• [What to work on] A word-for-word copy of the data, with no images, is the required answer.

Stored items from a collection
---+---

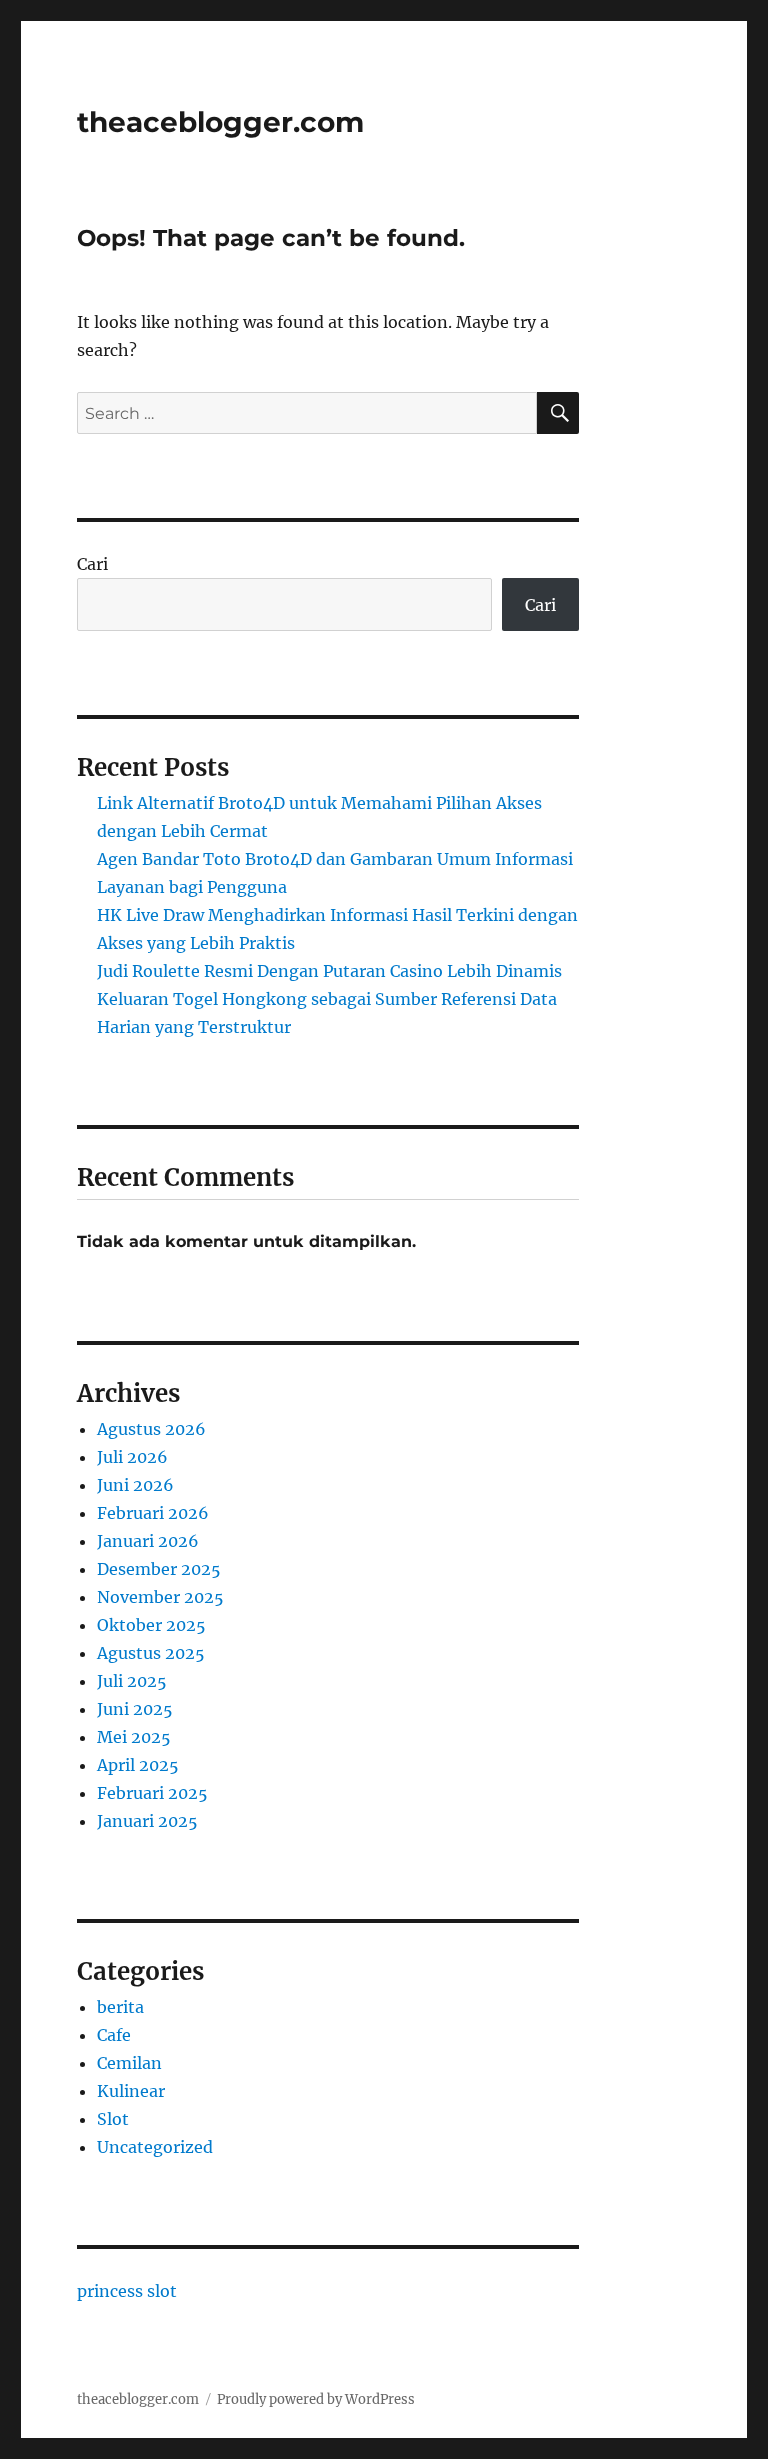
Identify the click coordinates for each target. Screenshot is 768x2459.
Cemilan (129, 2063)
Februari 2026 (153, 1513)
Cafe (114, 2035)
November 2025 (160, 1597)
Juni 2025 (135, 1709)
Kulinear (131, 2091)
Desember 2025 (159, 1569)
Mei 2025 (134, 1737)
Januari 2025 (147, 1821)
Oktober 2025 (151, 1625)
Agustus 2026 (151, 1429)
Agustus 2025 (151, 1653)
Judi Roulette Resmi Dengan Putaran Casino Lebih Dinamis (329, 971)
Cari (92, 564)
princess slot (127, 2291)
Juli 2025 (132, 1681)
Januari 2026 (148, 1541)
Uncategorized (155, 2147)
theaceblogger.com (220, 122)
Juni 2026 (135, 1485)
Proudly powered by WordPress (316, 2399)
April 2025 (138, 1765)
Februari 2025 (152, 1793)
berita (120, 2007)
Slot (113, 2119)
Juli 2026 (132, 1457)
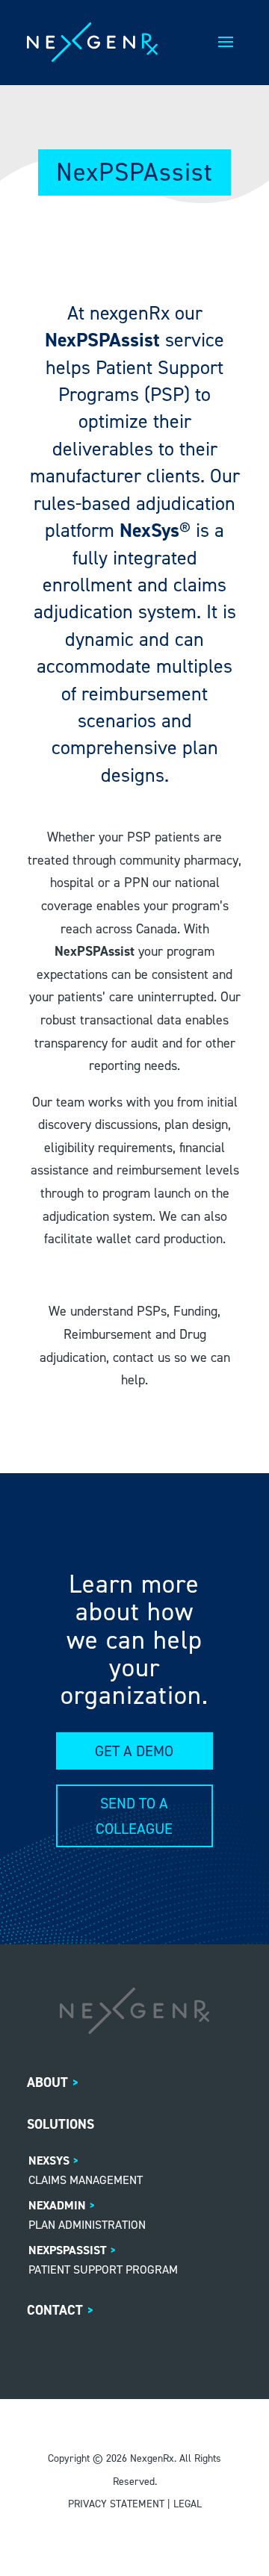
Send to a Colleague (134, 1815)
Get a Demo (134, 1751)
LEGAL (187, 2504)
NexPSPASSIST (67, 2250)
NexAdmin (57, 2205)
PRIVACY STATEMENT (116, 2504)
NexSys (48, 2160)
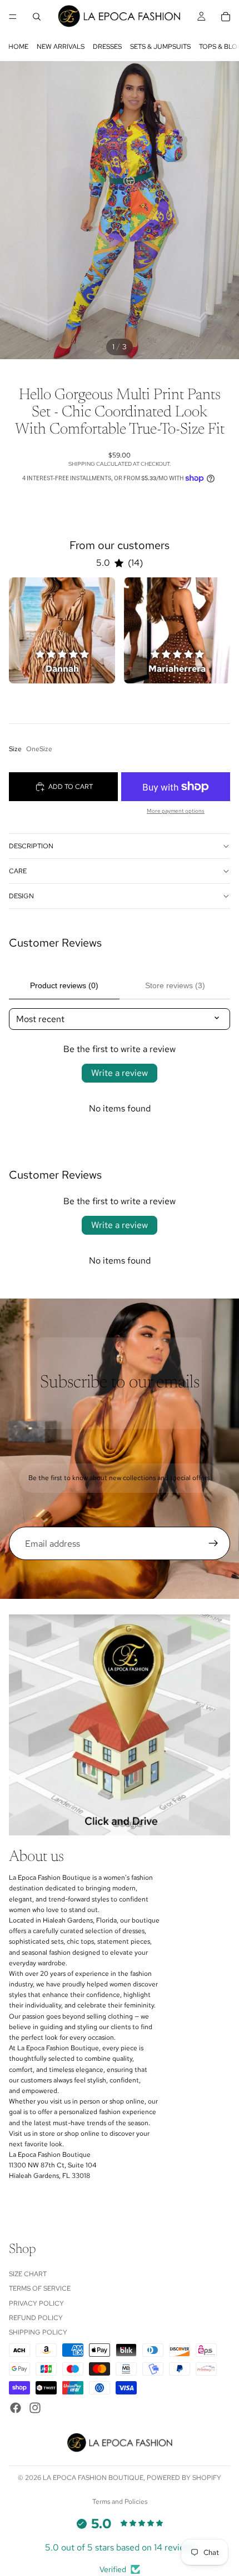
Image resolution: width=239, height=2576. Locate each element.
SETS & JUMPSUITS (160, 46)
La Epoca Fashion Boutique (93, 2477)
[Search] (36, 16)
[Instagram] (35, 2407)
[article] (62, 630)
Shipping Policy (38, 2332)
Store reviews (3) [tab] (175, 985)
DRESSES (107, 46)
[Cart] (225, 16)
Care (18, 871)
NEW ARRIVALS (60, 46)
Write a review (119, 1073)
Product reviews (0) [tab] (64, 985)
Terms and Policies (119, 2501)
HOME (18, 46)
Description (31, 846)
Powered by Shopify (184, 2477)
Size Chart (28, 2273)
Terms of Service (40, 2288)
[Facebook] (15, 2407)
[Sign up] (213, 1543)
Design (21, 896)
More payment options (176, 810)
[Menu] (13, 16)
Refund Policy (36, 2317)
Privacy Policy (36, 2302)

---+---

• [Response below]
Identify the click coordinates for each target. Screenshot is 768x2459.
Cemilan (129, 2063)
Februari 2026 (153, 1513)
Cafe (114, 2035)
November 2025 (160, 1597)
Juni 2025 (135, 1709)
Kulinear (131, 2091)
Desember 2025 (159, 1569)
Mei 2025 (134, 1737)
Januari 2025 (147, 1821)
Oktober 2025 (151, 1625)
Agustus 2026 (151, 1429)
Agustus 2025 (151, 1653)
Judi Roulette Resmi Dengan Putaran Casino Lebih Dinamis (329, 971)
Cari (92, 564)
princess slot (127, 2291)
Juli 2025 (132, 1681)
Januari 2026 (148, 1541)
Uncategorized (155, 2147)
theaceblogger.com (220, 122)
Juni 2026 (135, 1485)
Proudly powered by WordPress (316, 2399)
April 2025 (138, 1765)
Februari 2025 (152, 1793)
berita (120, 2007)
Slot (113, 2119)
Juli 2026 (132, 1457)
Send to a Colleague (134, 1815)
Get a Demo (134, 1751)
LEGAL (187, 2504)
NexPSPASSIST (67, 2250)
NexAdmin (57, 2205)
PRIVACY STATEMENT (116, 2504)
NexSys (48, 2160)
Image resolution: width=239, height=2576. Locate each element.
SETS & JUMPSUITS (160, 46)
La Epoca Fashion Boutique (93, 2477)
[Search] (36, 16)
[Instagram] (35, 2407)
[article] (62, 630)
Shipping Policy (38, 2332)
Store reviews (3) [tab] (175, 985)
DRESSES (107, 46)
[Cart] (225, 16)
Care (18, 871)
NEW ARRIVALS (60, 46)
Write a review (119, 1073)
Product reviews (0) [tab] (64, 985)
Terms and Policies (119, 2501)
HOME (18, 46)
Description (31, 846)
Powered by Shopify (184, 2477)
Size Chart (28, 2273)
Terms of Service (40, 2288)
[Facebook] (15, 2407)
[Sign up] (213, 1543)
Design (21, 896)
More payment options (176, 810)
[Menu] (13, 16)
Refund Policy (36, 2317)
Privacy Policy (36, 2302)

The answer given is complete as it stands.